For wheat, this is hinged on the forecast of large new-crop supplies, even though there has been some lowering of expectation. While we in Ireland look at our crops and wonder what the year will bring for average yield levels, we must remember that harvest in the northern hemisphere will start later this month.

Perhaps the bigger fear on the wheat side is the lowering of predicted demand, as recently forecast by the International Grains Council (IGC).

This might seem at odds with thinking here, as demand for flour has got a lot of recent attention, but we are a small market, restrictions are beginning to lift and who knows but that the IGC forecast could be right, as people strive to return to a version of normality.

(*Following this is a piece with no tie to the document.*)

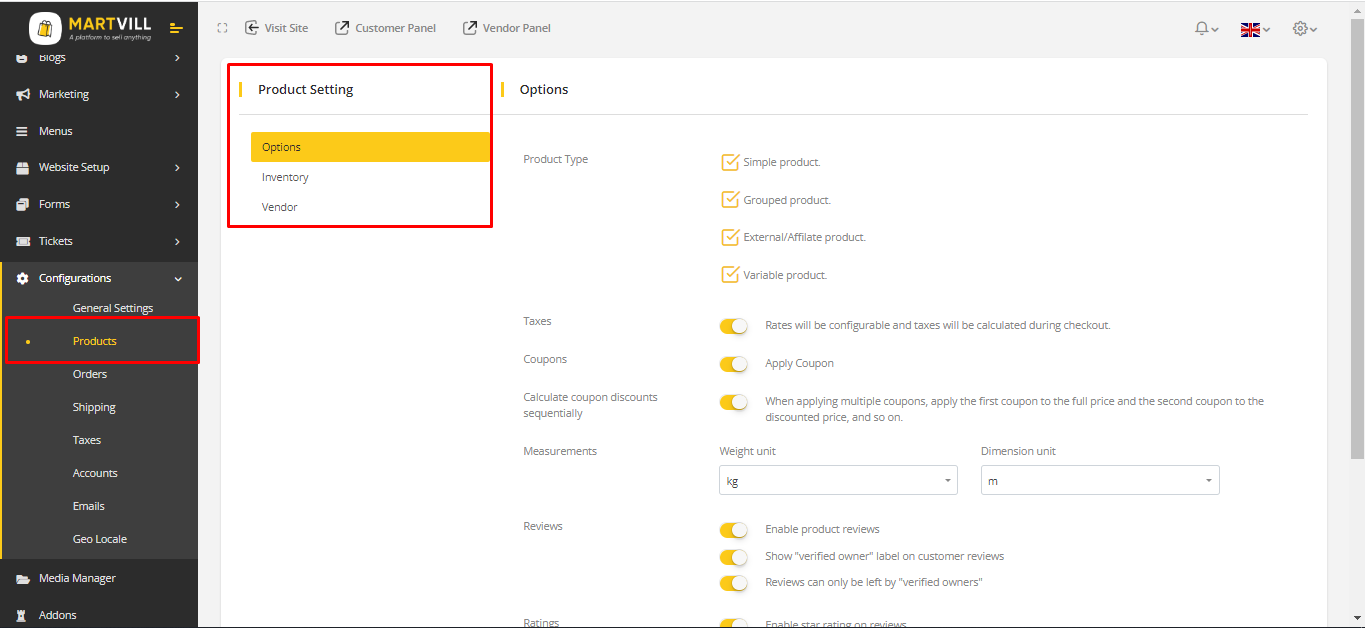Click the Visit Site link
This screenshot has width=1365, height=628.
276,28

The bigger fear on the wheat side is the lowering of predicted demand, as recently forecast by the International Grains Council

Prices were supported in recent weeks from dry weather conditions across Europe and the Black Sea. This has now faded and it is thought that rain across southern Russia and Ukraine will continue to relieve the dryness pressure there and help output potential. It is also expected that conditions in France, Germany and the Baltics will help to alleviate recent dryness challenges.

That said, the IGC reduced its estimate of global wheat production for 2020/21 by 4.1mt last week. However, these estimates also showed an increase in global stock levels at the end of this period, due to its forecast of reduced global consumption in the wake of the ongoing coronavirus pandemic. While the fundamentals for maize are still bearish, with US price continuing to fall, the market is asking how much further futures maize prices can fall.

Chicago futures fell as low as $3.25/bushel (bu) and are currently floating around $3.33/bu for December contracts. US maize price has been largely falling since July 2019 following a period where they floated either side of $4.12/bu.

These estimates also showed an increase in global stock levels at the end of this period, due to its forecast of reduced global consumption in the wake of the ongoing coronavirus pandemic

The current price levels force an interesting question for US producers. With production costs estimated at between $3.70 and $4.20/bu, did producers opt to not plant inferior acres? Will they hold back on inputs?

Farmers there are considerably more market sensitive than EU farmers and this can already be seen in the destruction of stock that have no immediate market.

The reduction in the US internal feed market would be a further blow on top of the reduction in demand for maize for bioethanol production.

In Ireland, physical prices are broadly similar to last week, with spot wheat in the €200 to €204/t range and barley back at €170 to €172/t.

November wheat ranges from €190 to €194/t, depending on the day, but barley is more likely to be sub-€170/t.